The Problem: Accessing Big Public Datasets for Computer Vision
Working on big datasets should be fun. But it's usually not. I've definitely spent a couple of afternoons on understanding how to access the data instead of training my machine learning models. At times, I also had to worry if my machine fits it in memory or in the storage once I start pre-processing the data. This was a shared sentiment between my team and I, and we created a solution for it. Now, you can access and start working with big datasets like Google Objectron in a matter of seconds.
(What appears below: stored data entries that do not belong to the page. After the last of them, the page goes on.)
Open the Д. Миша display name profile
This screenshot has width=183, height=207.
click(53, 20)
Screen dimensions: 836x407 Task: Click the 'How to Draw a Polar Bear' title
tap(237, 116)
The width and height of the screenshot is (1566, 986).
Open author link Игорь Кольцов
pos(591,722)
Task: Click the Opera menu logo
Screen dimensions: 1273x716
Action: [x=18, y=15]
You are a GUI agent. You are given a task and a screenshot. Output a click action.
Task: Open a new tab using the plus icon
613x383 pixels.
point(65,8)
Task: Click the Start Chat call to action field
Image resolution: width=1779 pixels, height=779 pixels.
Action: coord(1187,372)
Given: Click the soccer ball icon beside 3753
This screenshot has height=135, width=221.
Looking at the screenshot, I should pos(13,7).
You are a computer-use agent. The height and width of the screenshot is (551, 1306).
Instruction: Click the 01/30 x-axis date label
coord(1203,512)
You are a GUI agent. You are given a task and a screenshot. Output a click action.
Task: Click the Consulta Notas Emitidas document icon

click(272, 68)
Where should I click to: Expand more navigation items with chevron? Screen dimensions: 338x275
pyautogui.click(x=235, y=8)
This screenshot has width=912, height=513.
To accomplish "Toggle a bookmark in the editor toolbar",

This comes thanks to Data 2.0, a new approach to managing data, enabled by Activeloop's open source package Hub for storing any type of a dataset as cloud-native NumPy-like arrays. To illustrate how it works, we've partnered with Google's team working on one of Google's most popular datasets - Google Objectron.
Objectron a large dataset containing nearly four million annotated images. The images, annotations and labels along with other metadata has just been transferred and converted to Hub format. After reading this blog post, you will be acquainted with the simplicity of handling terabyte-scale datasets for computer vision.
About Google Objectron
Courtesy of Google Objectron research team*
Google Objectron is a dataset representing short video clips of various objects commonly found in modern settings. Developed in 2020 by a team of researchers from Google, the dataset has quickly attracted interest of the open source community. As of March 2021, it is the most popular among all published Google research datasets. It may be speculated that its popularity is driven by the meticulous standards of data collection and annotation as well as the diversity and comprehensibility of the collected images, split in 9 separate categories:
These sections include from nearly 500 to over 2000 distinct objects, which translates to approximately 150,000 - 580,000 video frames that can be used in training the machine learning models. The usual way of accessing Objectron data (which involves downloading, parsing and decoding TF Records) may be tedious and time-consuming even for experienced data scientists.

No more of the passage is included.